FYI: Jeffery Deaver has been tapped as Ian Fleming's latest successor to pen updated James Bond novels. Carte Blanche, his first effort, was a success. There is every reason to believe that its sequels will be, as well.
Tuesday’s Gone by Nicci French 448 pp, 2013 Penguin paperback. Available at Asia Books and leading bookshops, 325 baht.
In love with London
With all the criminalists (lawmen) around like greyhounds at the starting line excitedly awaiting the shot to take off, it's a wonder that there are crooks devising ways to break the law _ and acting them out. Foolhardy, because when the police and special agents need help they call in expert consultants.

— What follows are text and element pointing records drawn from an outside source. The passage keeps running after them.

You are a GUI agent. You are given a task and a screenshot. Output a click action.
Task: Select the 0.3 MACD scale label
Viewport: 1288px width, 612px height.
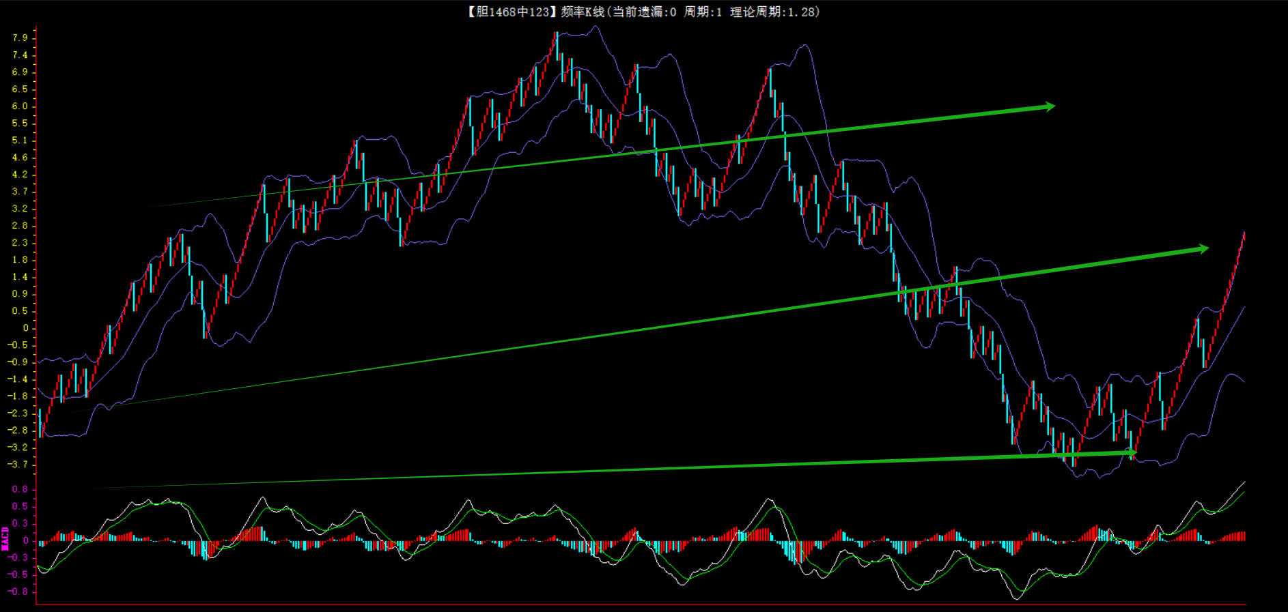(20, 523)
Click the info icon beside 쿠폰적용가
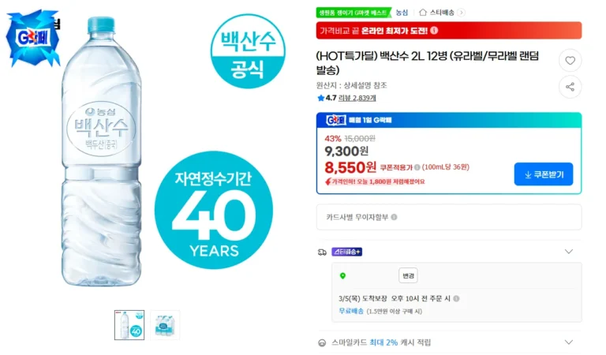 pos(417,167)
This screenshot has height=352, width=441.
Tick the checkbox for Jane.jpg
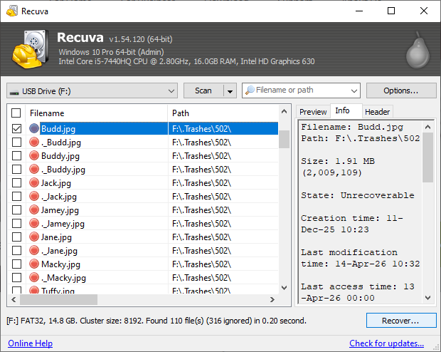pos(16,237)
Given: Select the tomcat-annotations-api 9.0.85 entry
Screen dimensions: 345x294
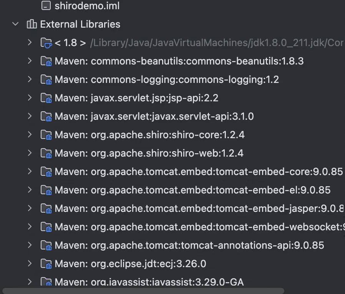Looking at the screenshot, I should pos(189,245).
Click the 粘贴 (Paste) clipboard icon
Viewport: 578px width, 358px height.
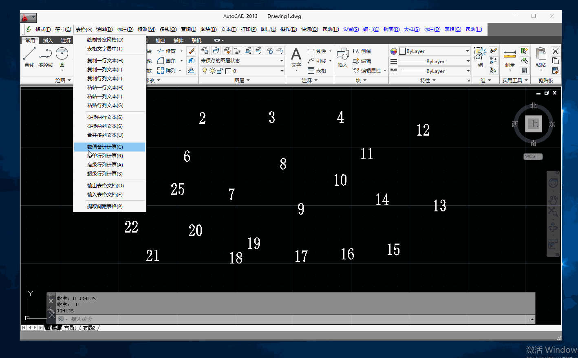tap(541, 57)
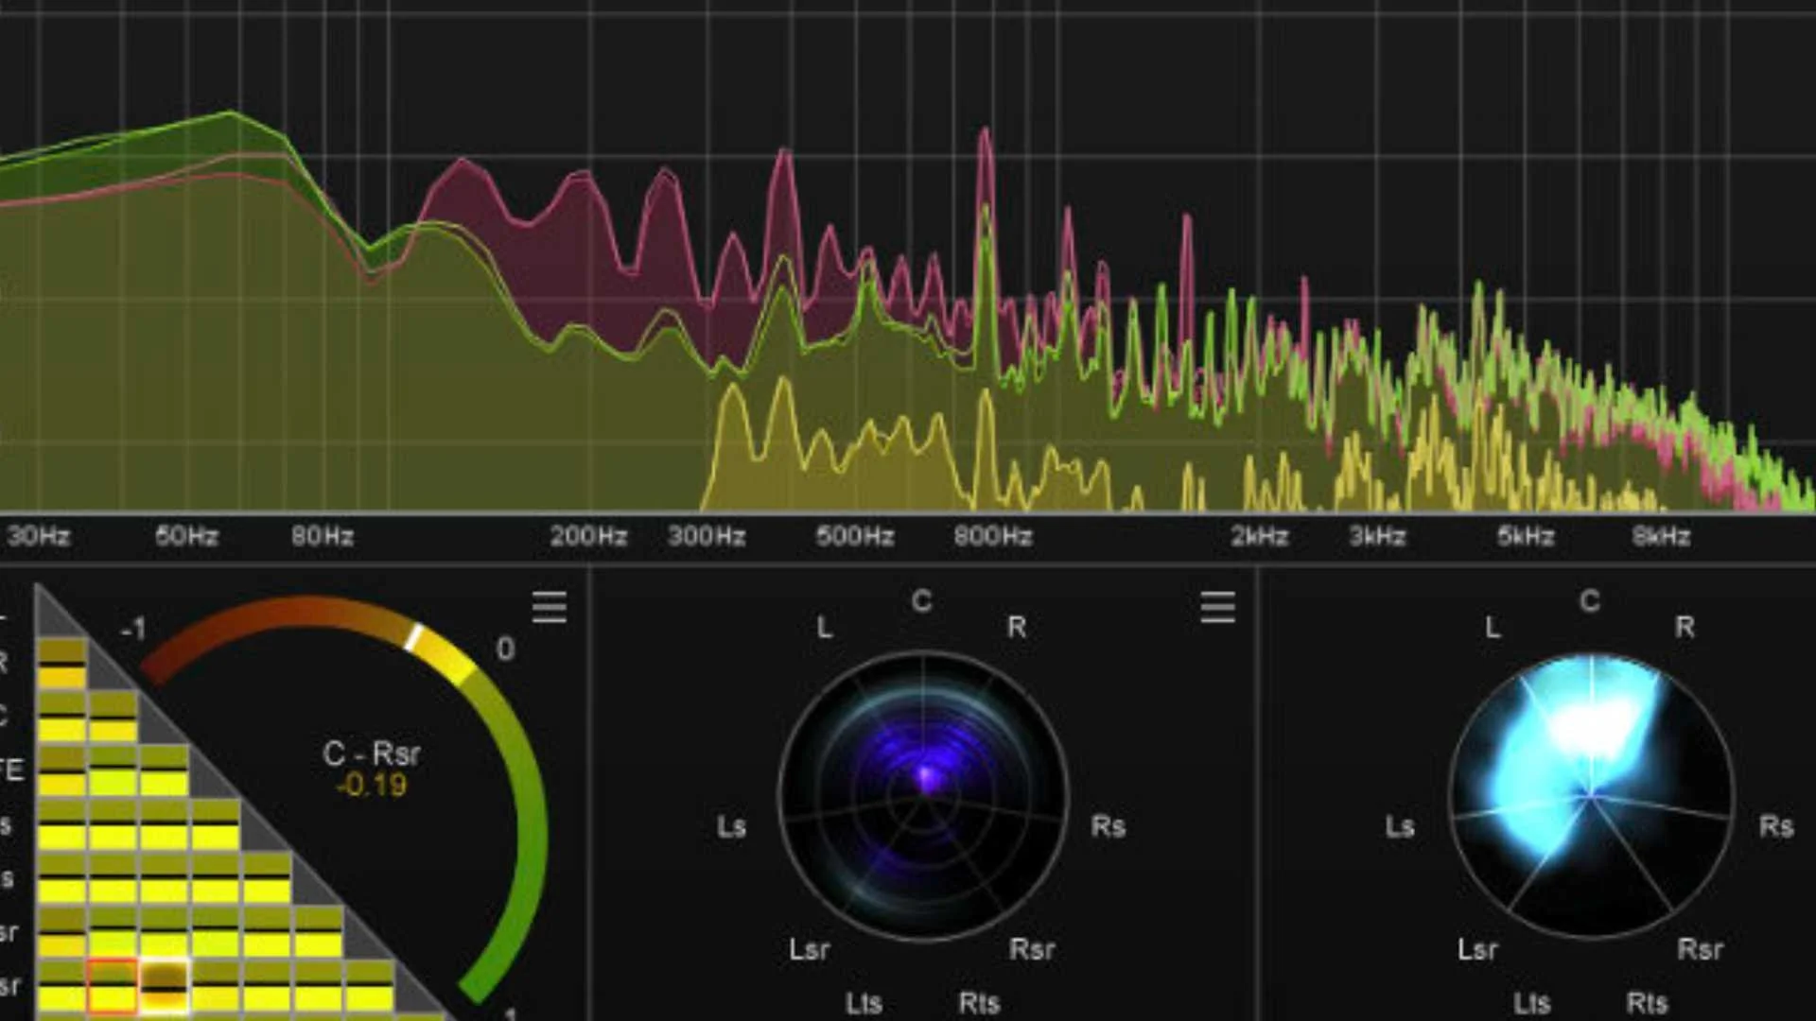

Nevertheless, the crooks feel that they can outsmart the experts or they are insane, can't be profiled, their actions unpredictable. Crime novelists are to be credited with playing both sides.
Is it any wonder that Scotland Yard and the FBI invite such writers to lecture to them? The UK's Nicci French (a pseudonym for a husband-wife duo) has turned more than one investigation around, then pointed it in the right direction.
Frieda Klein is a psychotherapist with a medical degree, who is called in by the authorities when cases are going nowhere. Single, her boyfriend Sandy in the States and returning only on holidays, Frieda isn't above having one-night stands with others. Her secret is that her father committed suicide when she was 15 and she still has nightmares about it, which is why she wanders the streets at night and knows as much about London as a cabbie.
The running mystery in the series is that Frieda has a fairy godfather who gets her out of fixes, even saving her life. "Dean Reeve" makes his presence felt, yet is always out of sight.
French plays with book titles. Previously there was Blue Monday. Under review is Tuesday's Gone. Coming up is Waiting For Wednesday. There are two sets of evil-doers here _ killers, knives their weapon of preference. There's the con man and con women who commit murder for money and the feeling of power.
Then there's the insane girl who feels that everybody in the world is her enemy, including Frieda. The police don't come off too well (Frieda is let go because of fiscal cutbacks, conducting a successful investigation of her own).
Brits may enjoy Nicci French more than Yanks. This reviewer can't recall authors treating the Big Apple so tenderly and minutely.